Evidence for two-site binding in the terbium(iii)-nucleic acid interaction.

The interaction of terbium(III) (Tb3+) with synthetic and native nucleic acids, including circular supercoiled DNA, has been studied. Fluorescence spectroscopy has revealed that: (a) the intrinsic fluorescence of Tb3+ is greatly enhanced upon binding either xanthine or guanine residues; (b) slight chemical modification of the nucleoside bases abrogates energy transfer; (c) binding affinity increases with chain length; (d) protonation of the N-7 site of xanthine or guanine obviates energy transfer in Tb3+-homopolynucleotide complexes; and (e) unimpaired base residues in supercoiled DNA are capable of measurably enhancing Tb3+ fluorescence.
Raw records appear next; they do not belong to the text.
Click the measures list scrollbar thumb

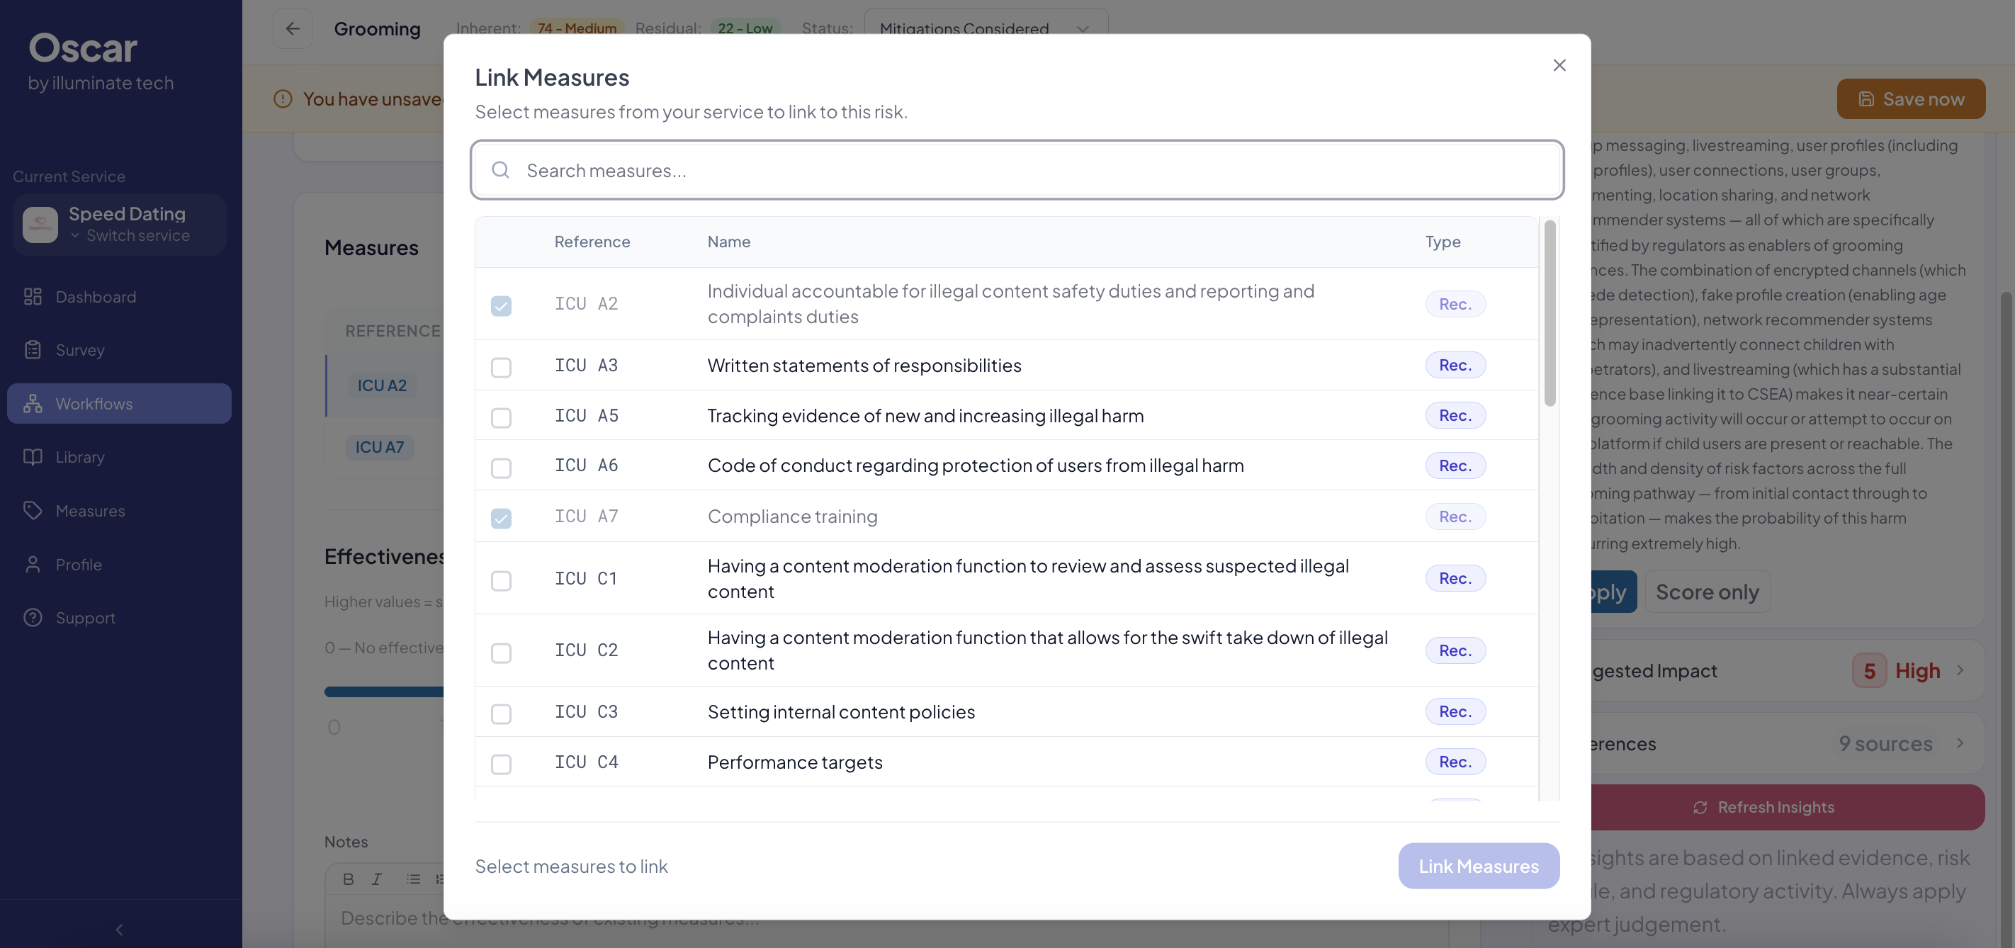click(x=1549, y=313)
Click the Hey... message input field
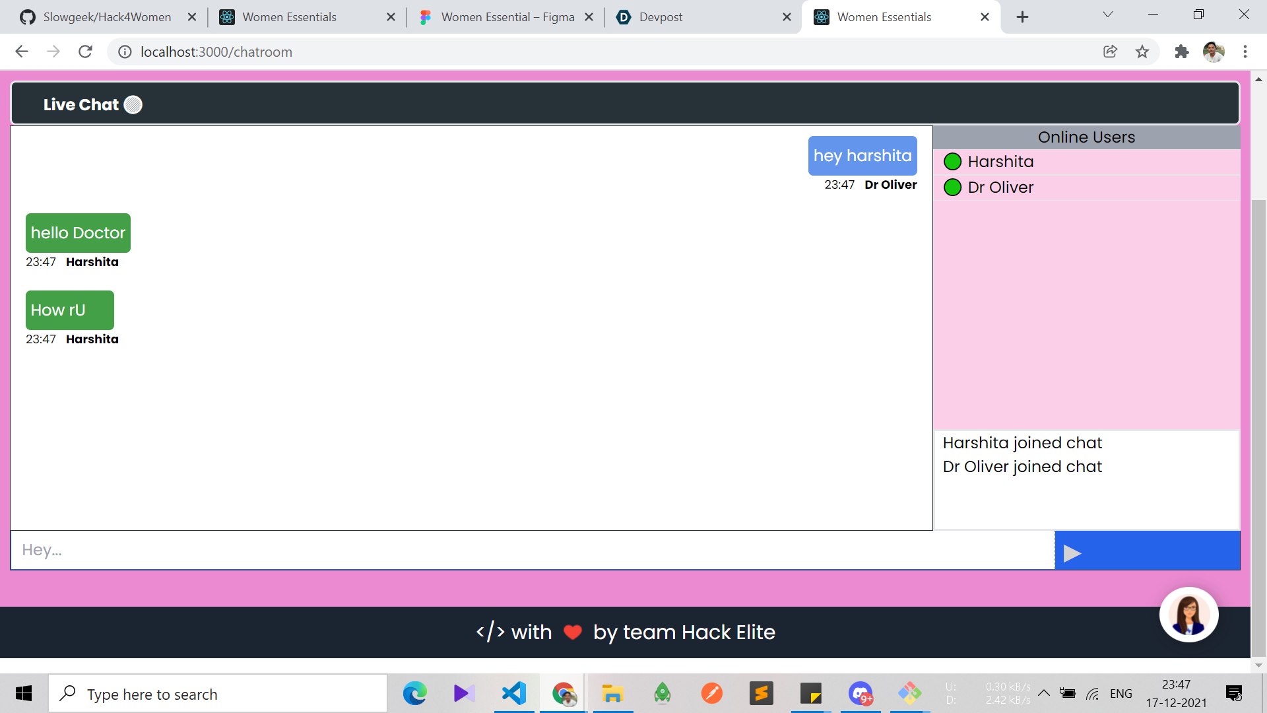Screen dimensions: 1267x713 tap(532, 550)
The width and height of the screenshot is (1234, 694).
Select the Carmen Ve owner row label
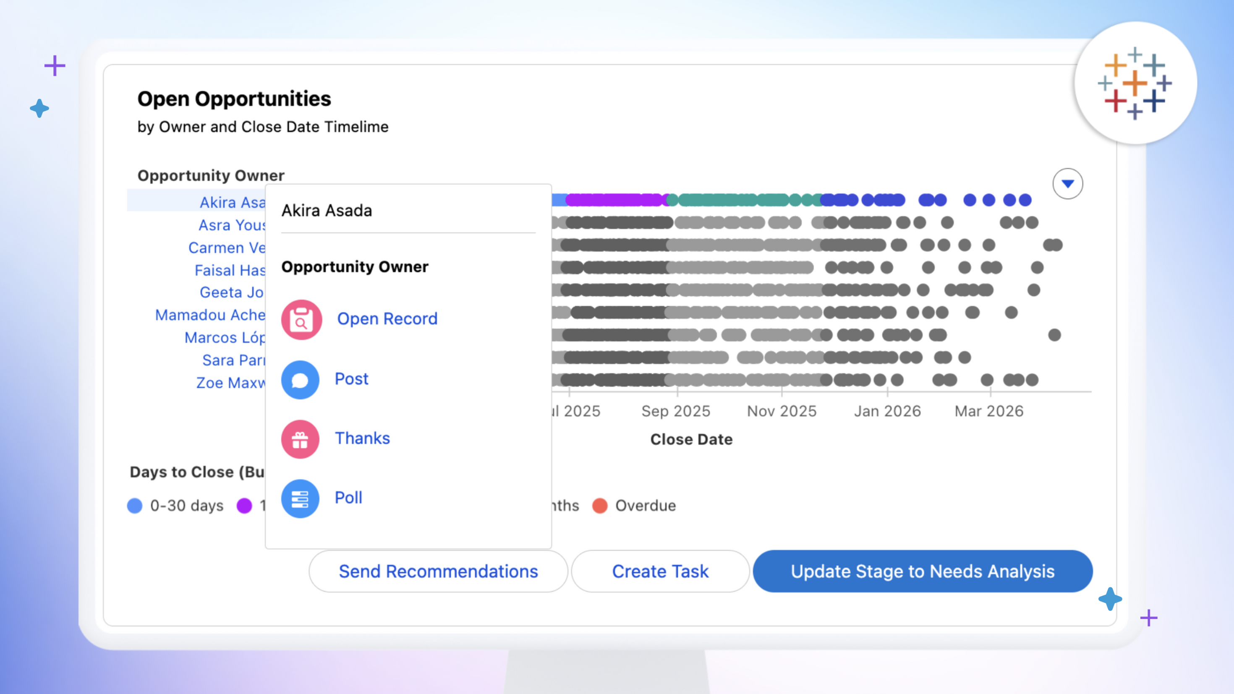tap(227, 248)
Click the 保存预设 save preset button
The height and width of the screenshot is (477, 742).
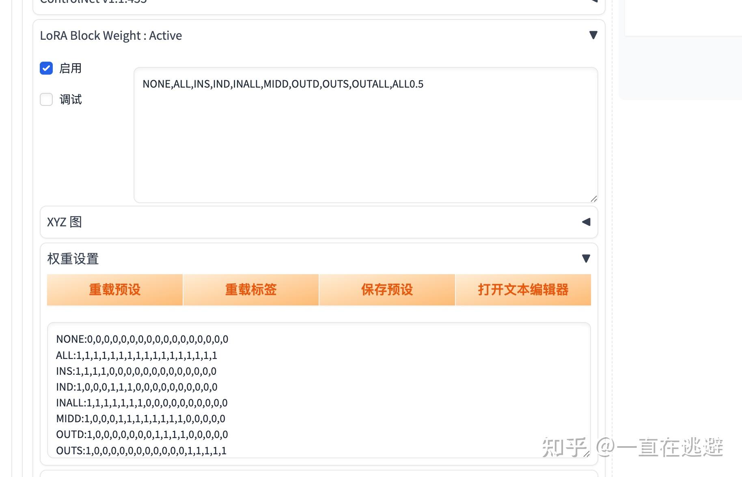point(387,290)
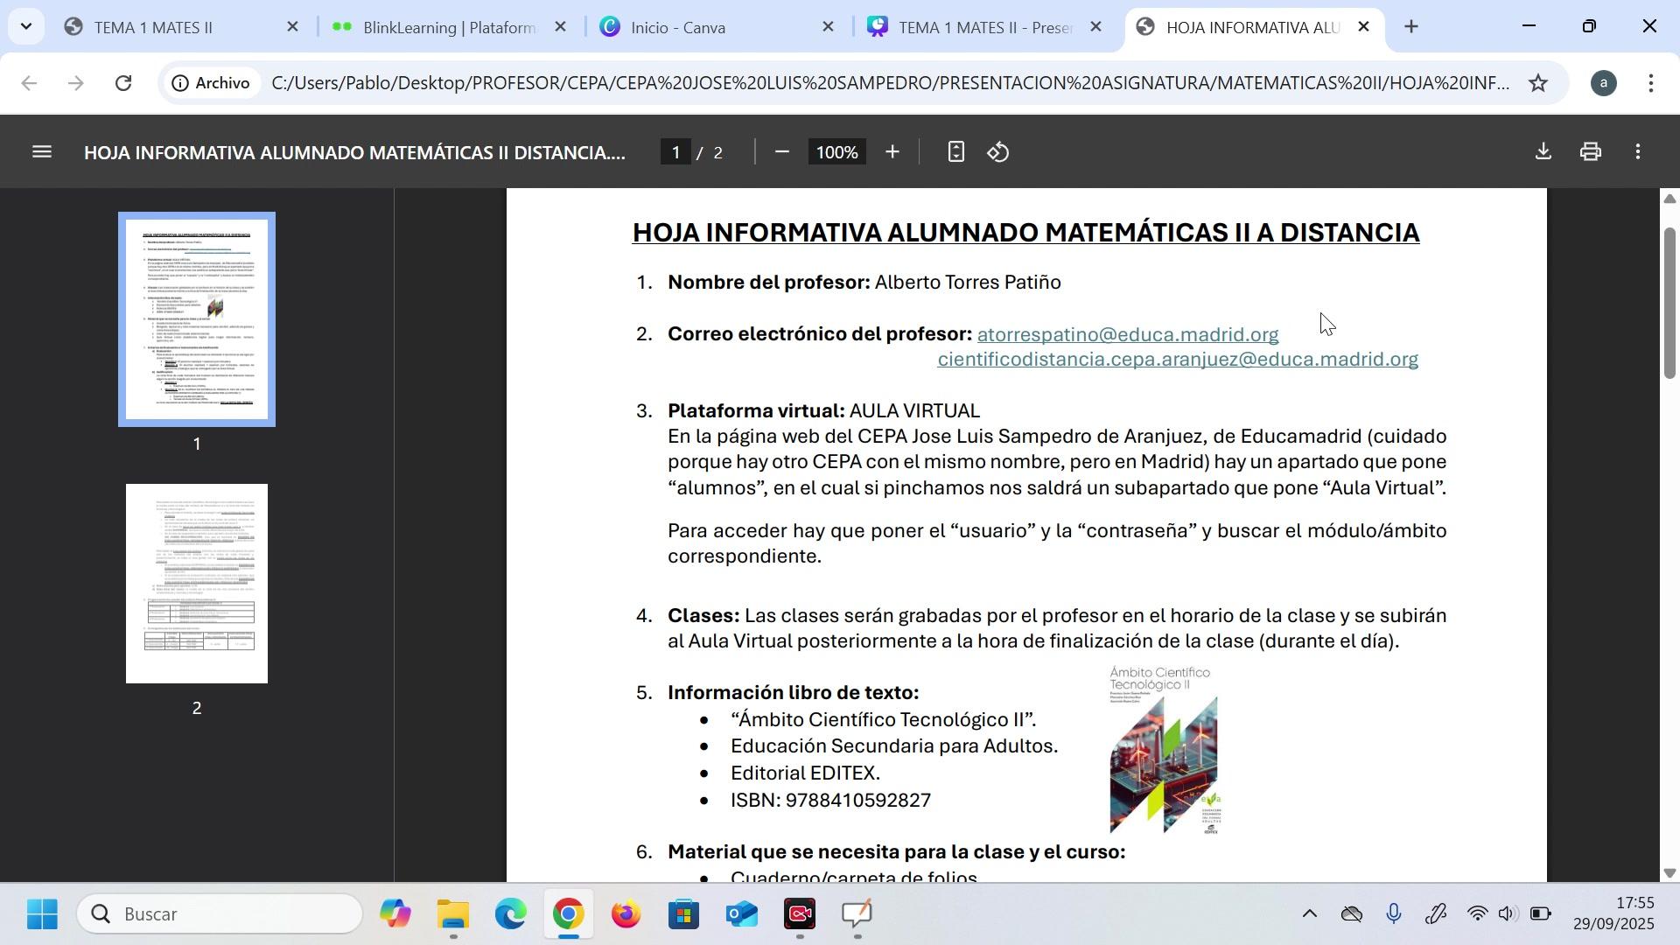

In addition, equilibrium dialysis experiments with 160Tb3+ show that double helical polynucleotides (which do not enhance Tb3+ emission) bind more cation/molar nucleotide residue than do single-stranded polynucleotides. Melting profiles demonstrate that at low Tb3+: base ratios, the lanthanide destabilizes helical DNA and prevents reannealing of strands following thermal denaturation. These data suggest the existence of two Tb3+ binding sites on the unpaired residues of polynucleotide chains: the phosphate moiety and electron donor groups on the nucleoside bases.